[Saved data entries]

⁂

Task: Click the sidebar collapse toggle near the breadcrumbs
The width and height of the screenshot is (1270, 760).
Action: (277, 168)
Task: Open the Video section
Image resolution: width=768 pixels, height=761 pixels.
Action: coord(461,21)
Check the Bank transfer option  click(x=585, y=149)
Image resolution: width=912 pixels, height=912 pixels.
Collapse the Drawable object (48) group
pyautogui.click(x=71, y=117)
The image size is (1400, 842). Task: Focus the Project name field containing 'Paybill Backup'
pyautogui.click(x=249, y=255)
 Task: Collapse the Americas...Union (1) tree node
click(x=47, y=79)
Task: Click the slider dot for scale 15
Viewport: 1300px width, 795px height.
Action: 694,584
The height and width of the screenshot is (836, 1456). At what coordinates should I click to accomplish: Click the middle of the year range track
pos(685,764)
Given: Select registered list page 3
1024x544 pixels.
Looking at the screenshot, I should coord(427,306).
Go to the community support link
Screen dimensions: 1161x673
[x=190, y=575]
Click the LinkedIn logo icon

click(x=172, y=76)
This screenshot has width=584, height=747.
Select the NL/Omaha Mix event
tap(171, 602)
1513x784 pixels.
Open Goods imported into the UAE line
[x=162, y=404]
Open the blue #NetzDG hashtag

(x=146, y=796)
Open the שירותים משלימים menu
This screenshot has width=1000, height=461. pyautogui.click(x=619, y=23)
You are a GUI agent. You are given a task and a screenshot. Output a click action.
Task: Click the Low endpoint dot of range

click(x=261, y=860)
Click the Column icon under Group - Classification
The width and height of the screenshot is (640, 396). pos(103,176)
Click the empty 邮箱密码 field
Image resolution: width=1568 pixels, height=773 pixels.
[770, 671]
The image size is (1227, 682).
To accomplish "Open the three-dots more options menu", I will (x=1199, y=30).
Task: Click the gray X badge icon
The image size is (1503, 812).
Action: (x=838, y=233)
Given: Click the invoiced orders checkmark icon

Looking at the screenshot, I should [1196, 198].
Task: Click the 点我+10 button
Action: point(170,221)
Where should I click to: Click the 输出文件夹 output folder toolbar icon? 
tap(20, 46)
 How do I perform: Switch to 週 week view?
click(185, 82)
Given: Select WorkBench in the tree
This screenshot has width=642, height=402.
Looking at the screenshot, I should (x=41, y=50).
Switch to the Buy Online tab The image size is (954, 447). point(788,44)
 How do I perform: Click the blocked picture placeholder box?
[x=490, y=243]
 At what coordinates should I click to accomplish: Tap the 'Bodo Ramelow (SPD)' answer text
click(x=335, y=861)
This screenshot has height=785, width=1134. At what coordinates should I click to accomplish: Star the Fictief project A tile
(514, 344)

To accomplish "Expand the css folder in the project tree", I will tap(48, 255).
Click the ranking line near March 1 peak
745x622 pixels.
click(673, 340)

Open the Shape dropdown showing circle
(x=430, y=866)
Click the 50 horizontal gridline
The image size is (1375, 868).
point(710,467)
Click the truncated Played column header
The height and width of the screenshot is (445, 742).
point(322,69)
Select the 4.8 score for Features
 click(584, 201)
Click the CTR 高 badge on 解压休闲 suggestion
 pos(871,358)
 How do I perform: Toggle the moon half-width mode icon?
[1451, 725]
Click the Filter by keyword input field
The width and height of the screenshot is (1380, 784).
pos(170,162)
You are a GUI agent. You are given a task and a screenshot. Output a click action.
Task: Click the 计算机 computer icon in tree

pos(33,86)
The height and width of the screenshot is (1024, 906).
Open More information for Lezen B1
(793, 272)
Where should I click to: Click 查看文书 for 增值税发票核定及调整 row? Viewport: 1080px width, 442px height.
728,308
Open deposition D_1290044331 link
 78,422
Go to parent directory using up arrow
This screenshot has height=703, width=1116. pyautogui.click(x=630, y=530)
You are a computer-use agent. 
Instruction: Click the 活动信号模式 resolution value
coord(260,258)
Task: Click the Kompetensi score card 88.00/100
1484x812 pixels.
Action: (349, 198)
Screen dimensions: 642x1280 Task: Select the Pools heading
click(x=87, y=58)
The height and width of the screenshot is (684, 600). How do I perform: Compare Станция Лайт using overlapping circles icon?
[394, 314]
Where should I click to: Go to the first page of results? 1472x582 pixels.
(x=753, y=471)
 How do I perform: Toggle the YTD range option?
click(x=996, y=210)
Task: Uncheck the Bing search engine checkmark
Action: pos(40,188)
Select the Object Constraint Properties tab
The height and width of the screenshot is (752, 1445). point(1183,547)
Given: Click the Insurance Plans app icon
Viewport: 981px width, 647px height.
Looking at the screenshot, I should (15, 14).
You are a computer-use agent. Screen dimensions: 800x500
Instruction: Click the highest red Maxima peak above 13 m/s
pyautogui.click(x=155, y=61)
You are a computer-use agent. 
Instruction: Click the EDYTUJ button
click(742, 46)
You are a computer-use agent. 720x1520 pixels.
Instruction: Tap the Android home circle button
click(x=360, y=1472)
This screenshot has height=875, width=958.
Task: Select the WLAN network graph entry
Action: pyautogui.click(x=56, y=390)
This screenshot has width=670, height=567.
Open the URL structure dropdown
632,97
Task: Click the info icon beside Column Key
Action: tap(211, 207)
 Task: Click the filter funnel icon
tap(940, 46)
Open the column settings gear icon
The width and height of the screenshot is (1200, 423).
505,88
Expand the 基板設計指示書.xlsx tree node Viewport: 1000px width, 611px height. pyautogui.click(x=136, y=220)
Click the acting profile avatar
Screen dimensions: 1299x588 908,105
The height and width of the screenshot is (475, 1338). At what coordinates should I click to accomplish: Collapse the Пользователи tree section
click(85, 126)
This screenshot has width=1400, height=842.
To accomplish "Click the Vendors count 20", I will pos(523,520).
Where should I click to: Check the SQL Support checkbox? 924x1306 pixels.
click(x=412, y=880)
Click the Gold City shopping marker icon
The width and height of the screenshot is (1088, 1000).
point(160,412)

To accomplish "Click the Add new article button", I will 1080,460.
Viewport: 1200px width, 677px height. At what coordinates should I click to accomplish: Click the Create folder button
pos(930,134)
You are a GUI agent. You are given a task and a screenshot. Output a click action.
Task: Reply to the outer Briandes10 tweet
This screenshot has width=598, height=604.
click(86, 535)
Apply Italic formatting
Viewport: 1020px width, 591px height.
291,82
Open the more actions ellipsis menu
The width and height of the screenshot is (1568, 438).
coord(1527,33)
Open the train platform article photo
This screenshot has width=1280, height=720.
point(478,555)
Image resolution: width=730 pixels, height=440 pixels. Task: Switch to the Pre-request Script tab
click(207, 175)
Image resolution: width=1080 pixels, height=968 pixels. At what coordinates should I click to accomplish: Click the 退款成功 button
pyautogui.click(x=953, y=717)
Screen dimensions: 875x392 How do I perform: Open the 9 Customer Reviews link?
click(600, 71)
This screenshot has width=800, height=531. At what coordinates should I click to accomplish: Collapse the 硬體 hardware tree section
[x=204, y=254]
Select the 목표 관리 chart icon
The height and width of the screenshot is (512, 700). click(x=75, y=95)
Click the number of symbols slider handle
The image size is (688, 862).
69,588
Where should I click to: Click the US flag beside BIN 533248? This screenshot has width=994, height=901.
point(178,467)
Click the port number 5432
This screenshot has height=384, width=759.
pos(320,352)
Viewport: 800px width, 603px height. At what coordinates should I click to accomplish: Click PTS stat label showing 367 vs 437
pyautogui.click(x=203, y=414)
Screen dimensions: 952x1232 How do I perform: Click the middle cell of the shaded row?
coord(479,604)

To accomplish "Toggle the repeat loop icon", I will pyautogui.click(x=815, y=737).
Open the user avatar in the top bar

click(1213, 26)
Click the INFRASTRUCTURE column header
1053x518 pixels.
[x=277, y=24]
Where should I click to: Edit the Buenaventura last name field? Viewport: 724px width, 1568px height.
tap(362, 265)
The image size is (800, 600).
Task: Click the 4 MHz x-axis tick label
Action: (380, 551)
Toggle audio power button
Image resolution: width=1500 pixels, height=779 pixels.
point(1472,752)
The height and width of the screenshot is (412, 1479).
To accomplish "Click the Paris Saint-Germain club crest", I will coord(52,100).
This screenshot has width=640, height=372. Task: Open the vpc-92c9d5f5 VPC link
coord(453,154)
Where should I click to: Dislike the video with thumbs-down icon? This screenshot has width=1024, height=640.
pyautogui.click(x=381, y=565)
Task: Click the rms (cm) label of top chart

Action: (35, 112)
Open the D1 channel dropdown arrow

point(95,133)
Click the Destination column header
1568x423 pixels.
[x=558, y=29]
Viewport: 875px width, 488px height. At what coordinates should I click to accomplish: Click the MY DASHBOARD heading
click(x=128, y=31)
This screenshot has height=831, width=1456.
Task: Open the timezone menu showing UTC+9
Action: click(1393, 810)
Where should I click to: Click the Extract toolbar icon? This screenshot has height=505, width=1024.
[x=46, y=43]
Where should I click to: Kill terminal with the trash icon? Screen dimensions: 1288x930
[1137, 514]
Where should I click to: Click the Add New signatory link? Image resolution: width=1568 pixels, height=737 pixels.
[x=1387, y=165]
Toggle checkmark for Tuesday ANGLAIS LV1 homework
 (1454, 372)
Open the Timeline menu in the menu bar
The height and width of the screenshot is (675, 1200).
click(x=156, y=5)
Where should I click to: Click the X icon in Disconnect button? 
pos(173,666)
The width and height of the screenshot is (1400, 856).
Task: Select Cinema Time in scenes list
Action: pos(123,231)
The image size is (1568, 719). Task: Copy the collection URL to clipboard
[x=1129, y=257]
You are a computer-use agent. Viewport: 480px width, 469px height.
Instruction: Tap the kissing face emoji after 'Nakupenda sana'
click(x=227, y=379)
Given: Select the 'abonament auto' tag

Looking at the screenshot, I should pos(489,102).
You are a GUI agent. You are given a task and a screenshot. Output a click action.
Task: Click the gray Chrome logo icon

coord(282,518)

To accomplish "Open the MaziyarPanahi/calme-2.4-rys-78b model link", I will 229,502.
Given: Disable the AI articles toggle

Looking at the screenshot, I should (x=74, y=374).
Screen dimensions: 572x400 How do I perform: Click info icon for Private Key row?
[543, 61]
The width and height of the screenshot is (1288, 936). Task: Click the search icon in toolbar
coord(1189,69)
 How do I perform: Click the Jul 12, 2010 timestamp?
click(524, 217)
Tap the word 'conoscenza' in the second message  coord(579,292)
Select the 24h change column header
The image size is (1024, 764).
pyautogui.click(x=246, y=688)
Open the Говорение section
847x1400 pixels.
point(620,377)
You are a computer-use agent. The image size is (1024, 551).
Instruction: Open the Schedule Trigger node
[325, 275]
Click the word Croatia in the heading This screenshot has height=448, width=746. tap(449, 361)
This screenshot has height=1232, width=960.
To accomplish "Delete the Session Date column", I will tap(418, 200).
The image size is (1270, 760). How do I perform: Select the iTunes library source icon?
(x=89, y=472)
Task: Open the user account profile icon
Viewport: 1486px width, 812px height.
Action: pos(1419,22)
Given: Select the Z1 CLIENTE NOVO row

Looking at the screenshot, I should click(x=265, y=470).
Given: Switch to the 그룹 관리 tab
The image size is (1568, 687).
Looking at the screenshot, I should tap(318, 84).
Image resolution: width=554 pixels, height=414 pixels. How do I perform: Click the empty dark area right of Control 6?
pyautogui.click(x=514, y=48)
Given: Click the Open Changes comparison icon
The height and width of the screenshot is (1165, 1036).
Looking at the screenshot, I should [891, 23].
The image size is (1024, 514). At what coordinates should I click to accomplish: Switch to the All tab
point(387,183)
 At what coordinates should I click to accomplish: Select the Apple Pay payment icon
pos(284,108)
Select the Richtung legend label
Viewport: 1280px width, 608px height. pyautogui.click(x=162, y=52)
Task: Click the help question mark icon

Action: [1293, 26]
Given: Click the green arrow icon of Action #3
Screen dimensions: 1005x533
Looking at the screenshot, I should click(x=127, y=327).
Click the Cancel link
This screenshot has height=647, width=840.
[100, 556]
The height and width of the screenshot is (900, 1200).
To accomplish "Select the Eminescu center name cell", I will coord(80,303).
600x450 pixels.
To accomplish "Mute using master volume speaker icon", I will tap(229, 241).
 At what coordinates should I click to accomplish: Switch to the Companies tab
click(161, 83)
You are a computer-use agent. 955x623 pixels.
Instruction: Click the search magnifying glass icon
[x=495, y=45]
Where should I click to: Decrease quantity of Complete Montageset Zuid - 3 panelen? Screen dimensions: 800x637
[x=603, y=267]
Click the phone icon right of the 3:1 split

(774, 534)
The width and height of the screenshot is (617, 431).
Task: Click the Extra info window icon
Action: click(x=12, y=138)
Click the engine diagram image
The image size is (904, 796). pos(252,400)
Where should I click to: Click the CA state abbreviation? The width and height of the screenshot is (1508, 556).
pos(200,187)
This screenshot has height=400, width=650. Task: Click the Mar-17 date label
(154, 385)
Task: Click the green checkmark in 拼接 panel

⁂

Tally the lines above that hold "near" and write the result as a lone number.

2